Defense missile batteries deployed as precaution in case Hizbullah retaliation for Mughniyeh killing.
By JERUSALEM POST STAFF
Israel has deployed a battery of US-made Patriot air defense missiles near the northern port city of Haifa as part of precautions against a possible attack by Lebanon's Hizbullah in response to the assassination last week of the group's top commander, Israeli security officials said Monday.
The officials said the battery was put on standby Sunday for the first time since Israel's monthlong war with Hizbullah in the summer of 2006, when the Lebanese guerrillas fired nearly 4,000 rockets into northern Israel. The officials spoke on condition of anonymity because of the sensitivity of the matter.

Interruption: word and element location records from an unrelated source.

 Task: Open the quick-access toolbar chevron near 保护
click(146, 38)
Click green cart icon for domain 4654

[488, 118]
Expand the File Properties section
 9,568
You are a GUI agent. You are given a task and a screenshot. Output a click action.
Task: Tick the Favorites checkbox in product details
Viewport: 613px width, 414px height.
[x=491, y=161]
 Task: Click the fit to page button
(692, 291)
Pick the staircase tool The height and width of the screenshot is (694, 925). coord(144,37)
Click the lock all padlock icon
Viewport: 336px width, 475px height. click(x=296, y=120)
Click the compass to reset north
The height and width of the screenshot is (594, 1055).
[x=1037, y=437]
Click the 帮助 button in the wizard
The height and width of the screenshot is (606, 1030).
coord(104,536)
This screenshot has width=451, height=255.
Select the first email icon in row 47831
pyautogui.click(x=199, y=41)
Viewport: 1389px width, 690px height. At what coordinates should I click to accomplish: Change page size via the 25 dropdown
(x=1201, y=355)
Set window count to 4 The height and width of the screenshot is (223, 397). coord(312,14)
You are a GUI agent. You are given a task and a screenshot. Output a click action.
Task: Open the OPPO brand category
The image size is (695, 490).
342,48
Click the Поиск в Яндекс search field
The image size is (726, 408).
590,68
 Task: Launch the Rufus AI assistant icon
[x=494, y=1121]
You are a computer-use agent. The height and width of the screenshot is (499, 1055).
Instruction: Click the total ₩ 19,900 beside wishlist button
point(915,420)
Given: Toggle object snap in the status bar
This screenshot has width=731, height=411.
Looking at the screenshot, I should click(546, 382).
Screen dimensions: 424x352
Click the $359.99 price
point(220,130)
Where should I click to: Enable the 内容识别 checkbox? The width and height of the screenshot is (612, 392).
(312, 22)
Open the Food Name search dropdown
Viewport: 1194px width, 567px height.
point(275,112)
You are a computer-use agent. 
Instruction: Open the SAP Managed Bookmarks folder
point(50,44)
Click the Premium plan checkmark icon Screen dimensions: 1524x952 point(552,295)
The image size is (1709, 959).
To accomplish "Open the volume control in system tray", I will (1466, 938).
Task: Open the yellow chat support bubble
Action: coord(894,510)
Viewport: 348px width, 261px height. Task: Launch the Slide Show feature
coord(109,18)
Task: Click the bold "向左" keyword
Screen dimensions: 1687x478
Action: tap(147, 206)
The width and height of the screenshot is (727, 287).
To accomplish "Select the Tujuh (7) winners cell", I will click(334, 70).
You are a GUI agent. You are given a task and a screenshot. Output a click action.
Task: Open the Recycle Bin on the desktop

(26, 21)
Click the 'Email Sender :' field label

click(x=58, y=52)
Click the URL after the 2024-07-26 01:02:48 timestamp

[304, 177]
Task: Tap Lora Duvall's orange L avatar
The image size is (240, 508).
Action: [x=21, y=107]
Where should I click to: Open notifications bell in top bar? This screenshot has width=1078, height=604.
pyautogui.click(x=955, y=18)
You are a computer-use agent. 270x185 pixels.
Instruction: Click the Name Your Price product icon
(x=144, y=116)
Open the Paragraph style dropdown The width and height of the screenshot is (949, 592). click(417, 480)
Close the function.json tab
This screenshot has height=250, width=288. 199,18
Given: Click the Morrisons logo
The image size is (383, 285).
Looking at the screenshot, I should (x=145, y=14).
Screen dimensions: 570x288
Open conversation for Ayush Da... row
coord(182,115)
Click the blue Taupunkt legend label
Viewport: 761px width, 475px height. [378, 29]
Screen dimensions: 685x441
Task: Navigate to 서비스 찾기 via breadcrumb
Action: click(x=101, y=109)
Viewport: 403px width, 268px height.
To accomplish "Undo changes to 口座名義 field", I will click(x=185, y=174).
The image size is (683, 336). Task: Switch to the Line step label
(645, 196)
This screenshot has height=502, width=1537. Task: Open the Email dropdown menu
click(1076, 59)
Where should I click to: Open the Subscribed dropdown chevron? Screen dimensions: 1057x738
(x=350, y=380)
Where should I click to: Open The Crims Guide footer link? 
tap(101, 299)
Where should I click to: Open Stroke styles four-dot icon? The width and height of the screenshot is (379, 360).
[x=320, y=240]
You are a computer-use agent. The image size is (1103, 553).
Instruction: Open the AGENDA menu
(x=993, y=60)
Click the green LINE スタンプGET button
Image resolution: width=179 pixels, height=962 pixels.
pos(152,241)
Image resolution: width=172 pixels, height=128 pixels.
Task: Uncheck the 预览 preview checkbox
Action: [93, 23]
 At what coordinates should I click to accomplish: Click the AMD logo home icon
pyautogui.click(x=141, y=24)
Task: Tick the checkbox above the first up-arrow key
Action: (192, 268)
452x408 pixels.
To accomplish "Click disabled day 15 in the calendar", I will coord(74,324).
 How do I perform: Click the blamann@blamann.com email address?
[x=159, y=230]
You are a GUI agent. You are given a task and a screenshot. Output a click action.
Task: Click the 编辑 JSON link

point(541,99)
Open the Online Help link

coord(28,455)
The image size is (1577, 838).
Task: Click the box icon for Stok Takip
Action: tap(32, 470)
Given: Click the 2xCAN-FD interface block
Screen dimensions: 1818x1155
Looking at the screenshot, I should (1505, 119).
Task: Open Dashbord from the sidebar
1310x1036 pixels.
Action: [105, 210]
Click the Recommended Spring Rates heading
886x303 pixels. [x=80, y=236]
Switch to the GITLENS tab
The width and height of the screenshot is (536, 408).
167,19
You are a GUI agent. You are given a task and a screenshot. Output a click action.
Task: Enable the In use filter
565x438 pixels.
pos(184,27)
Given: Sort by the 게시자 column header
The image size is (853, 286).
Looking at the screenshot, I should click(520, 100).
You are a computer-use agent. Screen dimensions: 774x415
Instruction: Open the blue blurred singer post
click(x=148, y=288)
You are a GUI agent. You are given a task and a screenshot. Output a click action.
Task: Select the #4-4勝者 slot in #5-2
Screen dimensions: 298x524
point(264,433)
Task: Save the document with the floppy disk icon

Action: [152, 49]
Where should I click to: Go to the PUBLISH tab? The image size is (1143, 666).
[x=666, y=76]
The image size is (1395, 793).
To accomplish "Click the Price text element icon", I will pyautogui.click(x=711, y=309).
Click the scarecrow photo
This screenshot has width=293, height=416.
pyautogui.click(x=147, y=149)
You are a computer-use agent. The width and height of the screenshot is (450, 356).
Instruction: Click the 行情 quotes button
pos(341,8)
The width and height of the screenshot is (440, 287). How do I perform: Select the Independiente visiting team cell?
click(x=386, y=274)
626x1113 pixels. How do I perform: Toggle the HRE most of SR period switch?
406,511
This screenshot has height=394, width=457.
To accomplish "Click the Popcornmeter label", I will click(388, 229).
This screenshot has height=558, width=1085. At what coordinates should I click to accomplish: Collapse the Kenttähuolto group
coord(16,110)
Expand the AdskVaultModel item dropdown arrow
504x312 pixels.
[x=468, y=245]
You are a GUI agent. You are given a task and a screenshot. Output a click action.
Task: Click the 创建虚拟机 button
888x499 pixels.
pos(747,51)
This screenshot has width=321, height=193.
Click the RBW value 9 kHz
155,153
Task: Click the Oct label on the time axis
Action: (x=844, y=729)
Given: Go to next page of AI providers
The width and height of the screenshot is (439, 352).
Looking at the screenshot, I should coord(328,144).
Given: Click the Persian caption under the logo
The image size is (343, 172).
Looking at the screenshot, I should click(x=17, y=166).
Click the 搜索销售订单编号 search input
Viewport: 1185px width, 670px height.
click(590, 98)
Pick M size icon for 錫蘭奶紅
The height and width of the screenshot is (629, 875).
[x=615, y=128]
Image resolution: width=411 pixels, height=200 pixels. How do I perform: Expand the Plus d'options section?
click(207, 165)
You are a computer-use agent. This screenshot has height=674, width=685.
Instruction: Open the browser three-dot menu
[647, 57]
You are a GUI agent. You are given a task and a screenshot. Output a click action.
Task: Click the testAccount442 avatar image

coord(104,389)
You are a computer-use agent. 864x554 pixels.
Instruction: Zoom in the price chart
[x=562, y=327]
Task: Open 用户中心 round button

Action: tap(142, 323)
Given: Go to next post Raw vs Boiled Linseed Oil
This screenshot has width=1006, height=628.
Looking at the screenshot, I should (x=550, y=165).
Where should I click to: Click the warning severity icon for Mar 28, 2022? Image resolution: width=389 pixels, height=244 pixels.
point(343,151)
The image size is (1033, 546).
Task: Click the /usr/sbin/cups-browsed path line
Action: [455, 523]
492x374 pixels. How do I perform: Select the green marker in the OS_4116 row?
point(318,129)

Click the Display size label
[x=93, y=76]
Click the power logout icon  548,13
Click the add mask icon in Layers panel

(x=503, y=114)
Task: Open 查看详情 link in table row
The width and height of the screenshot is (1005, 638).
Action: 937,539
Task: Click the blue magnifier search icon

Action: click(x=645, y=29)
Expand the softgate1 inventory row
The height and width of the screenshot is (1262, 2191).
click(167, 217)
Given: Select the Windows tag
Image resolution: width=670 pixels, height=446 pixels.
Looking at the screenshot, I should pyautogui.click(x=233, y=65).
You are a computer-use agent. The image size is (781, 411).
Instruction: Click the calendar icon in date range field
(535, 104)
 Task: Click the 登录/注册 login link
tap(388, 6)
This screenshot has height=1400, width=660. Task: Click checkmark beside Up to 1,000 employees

Patriot batteries were first deployed in Israel during the 1991 Gulf War, but they failed to stop most of the 39 Scud missiles launched by Saddam Hussein's Iraq. They were originally designed to intercept aircraft, and Israeli media reported their role in the current situation would be to shoot down bomb-laden pilotless planes as well as rockets.
The IDF said it was not its policy to comment on what a spokesman called "operational readiness,"
Defense Minister Ehud Barak said Israel is "prepared on all fronts" for an attack.
Hizbullah and its Iranian backers swiftly blamed Israel for last week's assassination of top Hizbullah commander Imad Mughniyeh in Damascus. The government denied involvement, but Israel is widely believed to have carried out similarly daring, complex and deadly strikes against other terror masterminds in the past.
Following the Mughniyeh assassination, Hizbullah vowed to hit Jewish targets outside Israel in retaliation.
Israel blamed Mughniyeh for the 1992 bombing of its embassy in Buenos Aires, Argentina, which killed 29 people. Argentina linked him to the 1994 bombing of a Buenos Aires Jewish center that killed 85 people.
He was also linked to bombings that killed hundreds of US military personnel in Lebanon and Saudi Arabia.